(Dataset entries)
"""

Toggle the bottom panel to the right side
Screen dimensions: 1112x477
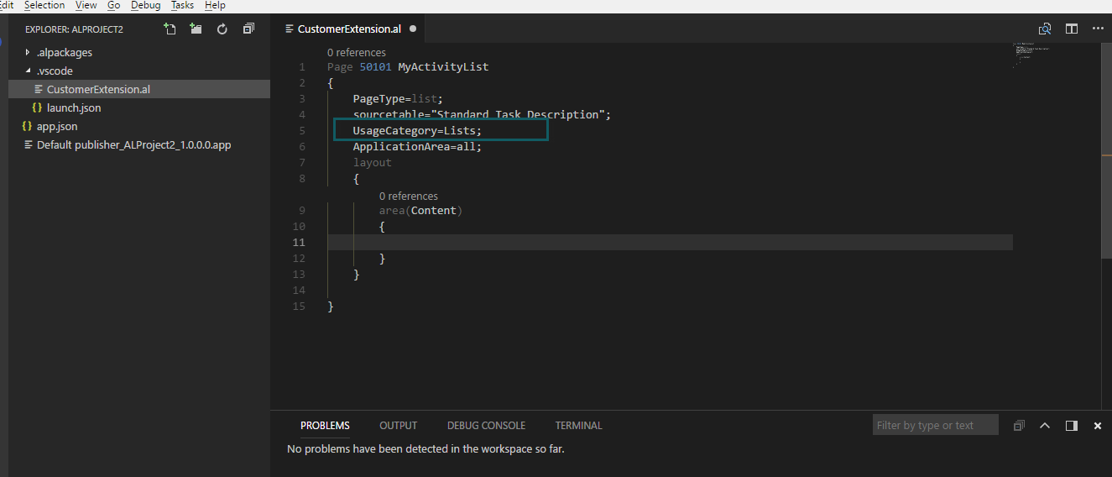(1072, 426)
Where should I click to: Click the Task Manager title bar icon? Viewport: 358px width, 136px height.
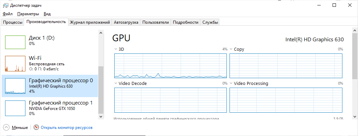pos(6,5)
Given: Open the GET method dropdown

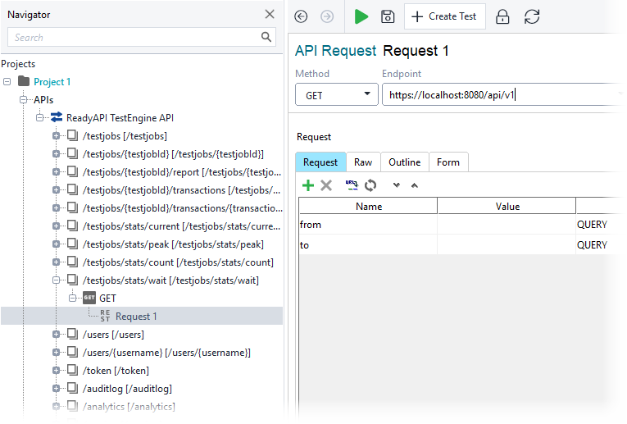Looking at the screenshot, I should pos(337,95).
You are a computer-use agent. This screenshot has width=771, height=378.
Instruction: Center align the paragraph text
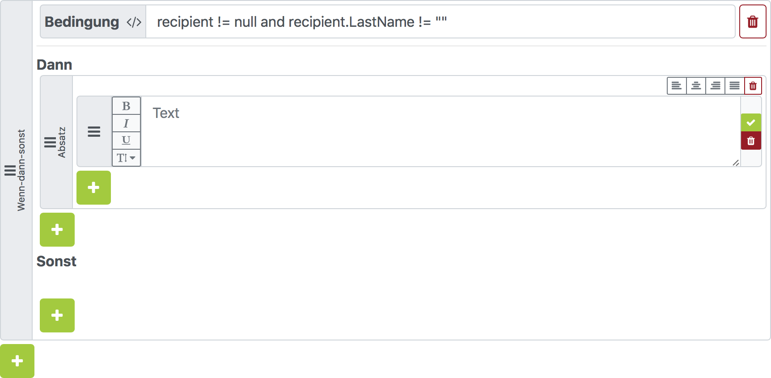tap(696, 86)
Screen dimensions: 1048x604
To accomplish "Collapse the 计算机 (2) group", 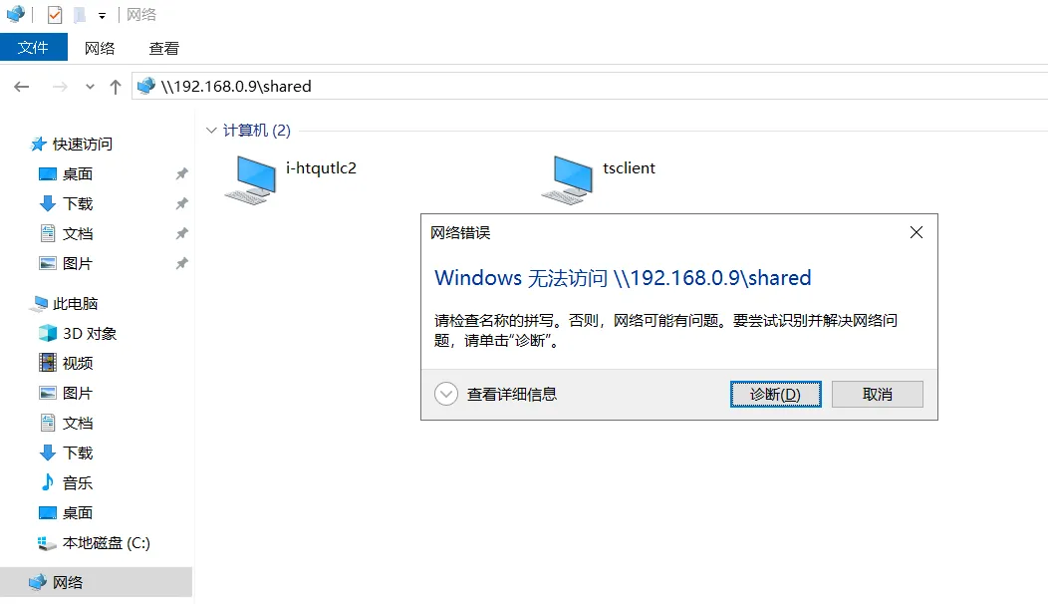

"""

*Exercise objective*
Retype the data above as given, letting no picture into the copy.

*Solution to the problem*
Toggle the bottom panel to the right side
Screen dimensions: 1112x477
(1072, 426)
Where should I click to: Click the Task Manager title bar icon? Viewport: 358px width, 136px height.
pos(6,5)
Given: Open the GET method dropdown

Looking at the screenshot, I should pos(337,95).
You are a computer-use agent. This screenshot has width=771, height=378.
Instruction: Center align the paragraph text
tap(696, 86)
Screen dimensions: 1048x604
To accomplish "Collapse the 计算机 (2) group", 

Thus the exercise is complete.